The problem here is that even though both choices are good – we feel guilty about the one we didn’t choose.
Solution: Enlisting the help of other family members or friends may sound obvious, but many caregivers are so embedded in the “get it done” zone they don’t consider soliciting outside help.
“Women in the ‘sandwich generation’ tend to be professional jugglers,” says Rachel Cannady, a scientist with the American Cancer Society Behavioral Research Center citing an eight-year study of cancer caregivers. “Guilt typically goes hand-in-hand with being overwhelmed. In order to restore a sense of meaning about the caregiving experience, it is extremely important for caregivers to prioritize their own emotional and physical needs, so they are better able to provide quality care to the survivor.”
We can try making a list of the activities that consume our time each week and consider which could be accomplished just as effectively by someone else. We may be surprised at what you come up with. We might also consider making a list of possible substitutes for those activities – a relative, friend, neighbor, or even a paid service.
Trigger #2: When we sometimes think “bad” thoughts
It is common for caregivers to at some point feel resentment toward the loved one they’re caring for. Resentment could come from issues in the past, or it may come from not being able to do the things that providing care keeps us from doing. We may sometimes feel angry about it, and that frustration results in emotional outbursts where we find ourselves being short-tempered or irritable with a loved one.
Solution: We should understand that it’s completely natural to feel this way from time to time. It’s normal to wish we could be doing something more personal or more enjoyable, or to resent having to complete some of the tedious tasks associated with our role.
We should acknowledge our feelings. This allows us to explore methods of dealing with them.
Equally important, we shouldn’t neglect our own health or emotional issues. When we’re run down, tired, stressed or physically drained, our feelings of resentment and anger can multiply.
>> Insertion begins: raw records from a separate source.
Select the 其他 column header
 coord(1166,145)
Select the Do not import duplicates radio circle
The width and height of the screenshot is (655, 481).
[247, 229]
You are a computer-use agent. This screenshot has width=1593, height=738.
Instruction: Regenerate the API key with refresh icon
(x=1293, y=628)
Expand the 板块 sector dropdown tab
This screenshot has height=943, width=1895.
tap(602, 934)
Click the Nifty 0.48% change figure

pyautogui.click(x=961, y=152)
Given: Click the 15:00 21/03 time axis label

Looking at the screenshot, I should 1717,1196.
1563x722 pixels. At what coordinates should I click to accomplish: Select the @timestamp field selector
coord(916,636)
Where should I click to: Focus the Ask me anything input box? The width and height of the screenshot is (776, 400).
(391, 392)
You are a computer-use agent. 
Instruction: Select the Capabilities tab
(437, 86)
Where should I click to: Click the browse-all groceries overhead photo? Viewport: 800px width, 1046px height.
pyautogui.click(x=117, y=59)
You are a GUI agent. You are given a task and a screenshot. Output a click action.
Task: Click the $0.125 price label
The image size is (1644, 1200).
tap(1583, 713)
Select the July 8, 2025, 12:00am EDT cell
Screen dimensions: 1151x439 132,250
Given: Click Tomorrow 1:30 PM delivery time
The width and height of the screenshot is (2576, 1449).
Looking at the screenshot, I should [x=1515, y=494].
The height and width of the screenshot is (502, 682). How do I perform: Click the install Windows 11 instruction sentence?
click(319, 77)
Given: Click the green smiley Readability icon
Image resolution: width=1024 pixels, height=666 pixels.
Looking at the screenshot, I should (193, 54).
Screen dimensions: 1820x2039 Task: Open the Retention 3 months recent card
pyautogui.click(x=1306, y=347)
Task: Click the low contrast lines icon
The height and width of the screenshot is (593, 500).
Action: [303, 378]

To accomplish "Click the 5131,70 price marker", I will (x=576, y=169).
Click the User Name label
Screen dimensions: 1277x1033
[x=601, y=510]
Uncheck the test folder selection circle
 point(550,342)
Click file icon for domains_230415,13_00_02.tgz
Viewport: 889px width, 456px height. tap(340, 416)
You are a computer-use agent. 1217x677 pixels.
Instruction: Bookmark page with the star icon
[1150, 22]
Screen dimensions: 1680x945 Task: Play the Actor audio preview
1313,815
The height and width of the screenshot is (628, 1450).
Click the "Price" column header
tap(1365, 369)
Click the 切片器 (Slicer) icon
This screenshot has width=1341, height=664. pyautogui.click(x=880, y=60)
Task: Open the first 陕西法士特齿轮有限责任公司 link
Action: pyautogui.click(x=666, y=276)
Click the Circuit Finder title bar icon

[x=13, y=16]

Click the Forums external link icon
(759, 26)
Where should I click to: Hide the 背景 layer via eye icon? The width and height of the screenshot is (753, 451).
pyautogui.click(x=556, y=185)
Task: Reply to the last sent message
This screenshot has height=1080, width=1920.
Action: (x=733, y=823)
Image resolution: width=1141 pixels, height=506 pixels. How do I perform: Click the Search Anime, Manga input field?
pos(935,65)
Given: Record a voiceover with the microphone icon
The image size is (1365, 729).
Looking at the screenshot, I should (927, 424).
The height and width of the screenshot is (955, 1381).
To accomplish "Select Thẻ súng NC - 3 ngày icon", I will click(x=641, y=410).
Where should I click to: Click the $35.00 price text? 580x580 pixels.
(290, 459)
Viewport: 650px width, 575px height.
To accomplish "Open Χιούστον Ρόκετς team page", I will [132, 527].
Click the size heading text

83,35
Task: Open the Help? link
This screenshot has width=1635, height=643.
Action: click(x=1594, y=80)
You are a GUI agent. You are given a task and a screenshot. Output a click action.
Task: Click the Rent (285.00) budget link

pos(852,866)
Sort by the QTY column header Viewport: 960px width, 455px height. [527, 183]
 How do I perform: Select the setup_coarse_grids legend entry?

Allowing ourselves to take a nap or take a yoga class – whatever makes us feel stronger and more centered – may actually help reduce our angry and resentful thoughts.
Trigger #3: Trying to keep up with all we “should” do
We all want to do our best but, unfortunately, we’re not perfect. Many of us second-guess what we should have done and stress over what more we should be doing.
And the problem with that? The word “should.”
Some therapists believe that, to be emotionally healthy, we should strike the word “should” from our vocabulary. It haunts most of us in our daily lives -- and busy caregivers in particular.
Solution: We can start by changing our thought patterns. Instead of thinking about all the things we should be doing, we can think of what we want for a loved one. Instead of feeling bad because we “should” take a loved one shopping each week, we can think about what we really want – which is for a loved one to have nutritious meals and a supply of groceries in their house.
There are many options to achieve this goal. Perhaps a family member or neighbor could pick up groceries, or we could pick them up when we shop for ourselves. By focusing on what we really want to accomplish, we can find solutions that better accommodate everyone’s needs.
Feelings of guilt are inevitable from time to time, but the key is to manage them effectively. If we feel like we cannot deal with them alone, we can remind ourselves that there’s no shame in turning to others for support, whether it be family, friends, support groups or professional care consultants through services like Benjamin Rose Institute on Aging’s WeCare…because you do. By recognizing these feelings for what they are and dealing with them openly, we’ll be in a much better position to keep them from causing distress in our already-busy life.